A book club can be a wonderful way to make new friends.
Just ask Mary Anderson.
After living in Plain City for more than 50 years, Mary and her husband moved to Vandalia.
“I felt disconnected and lonesome for my former community and friends,” she said. That all changed when she decided to visit the Vandalia Senior Center.
“On that very first visit, I was invited to join the book club,” she said. “My love of reading and the warmth of the women who gave me information about the club made me decide to give it a try. It has been a rewarding experience — leading to new friends and new activities.”
The name of the club is “Books and Stuff.” The “stuff” refers to the other things that are sometimes discussed — interesting vacations, concerts, plays and museum exhibits.
“The sharing is so well presented with photos and memorabilia that you become immersed and feel as if you have actually been there,” Anderson said.
Anderson said she believes there are common threads that hold the members of her group together: their lifetime love of reading, age and a vibrancy for life and eagerness to keep an open mind and seek new knowledge.
“This club is so interesting because the members come from various careers,” Anderson explained. “There are several former educators, a florist, and two members had long careers in banking and accounting. Some members were stay-at-home mothers.”
Charlene Gratz is a former docent at The Dayton Art Institute.
“She’s a storehouse of knowledge and provides us with information about the art of various time periods and cultures found in books,” Anderson said.
There are also several world travelers in the group.
“Linda Rose visited Egypt prior to the disruptions there,” Anderson said. “When we read ‘Wild’ by Cheryl Strayed, our member, Shelly Eagle, gave us an inside picture of the adventure of hiking. She has experienced hiking and her knowledge about the highs and possible dangers made this book come alive. I especially thought her descriptions of nature were exquisite and made the author’s book enjoyable.”
How it works
Books & Stuff meets in the afternoon on the second and fourth Mondays, from January through November. Meetings are at the Vandalia Senior Center — at 1 p.m. in the summer and 3 p.m. beginning in September.

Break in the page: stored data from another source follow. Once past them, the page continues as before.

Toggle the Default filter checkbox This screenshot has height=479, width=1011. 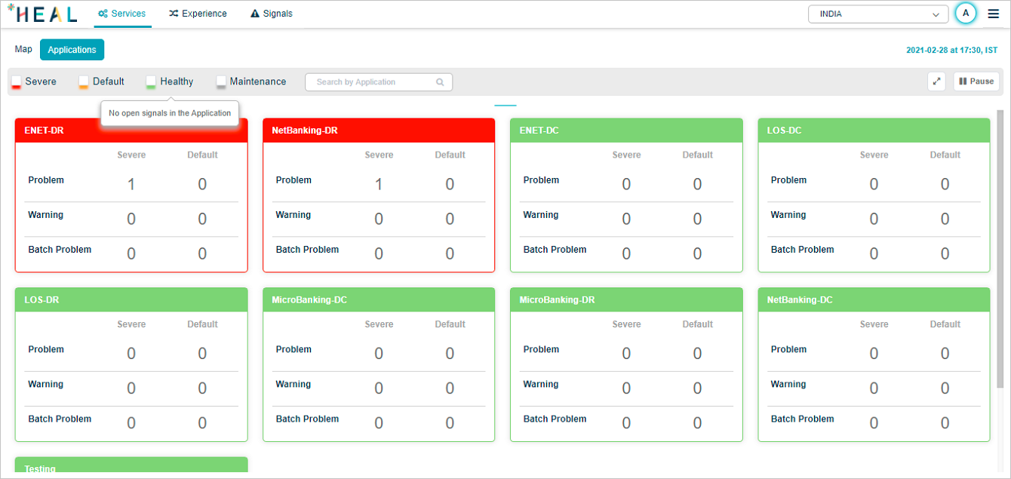(x=84, y=81)
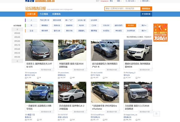Click the up arrow above date list
Screen dimensions: 180x122
(x=17, y=29)
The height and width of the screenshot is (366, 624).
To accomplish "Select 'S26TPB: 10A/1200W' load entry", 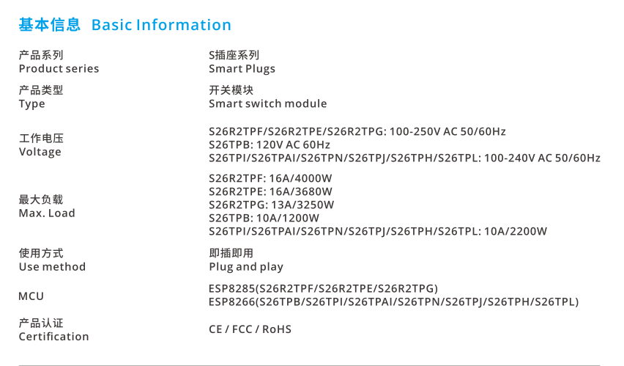I will 264,218.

Each member can volunteer to lead a discussion on a book of her choice. Everyone reads the chosen book of the month.
“The discussions are informal and very lively; interrupting a speaker is not considered rude, but thought to be invigorating to the discussion,” Anderson said. “All opinions are respected.”
Club moderator Jeanne Woolery was involved in the creation of the book club eight years ago. Members say she does a great job of keeping the discussion moving and on track.
Woolery also keeps a list of all books that have been read. The very first book, she recalls, was “The March” by E.L. Doctorow, a historical fiction novel about Sherman’s march through the South during the Civil War.
“Jeanne buys a lot of books and always puts them out for others to borrow,” Anderson said. “A lot of our members donate their books after we’ve discussed them.”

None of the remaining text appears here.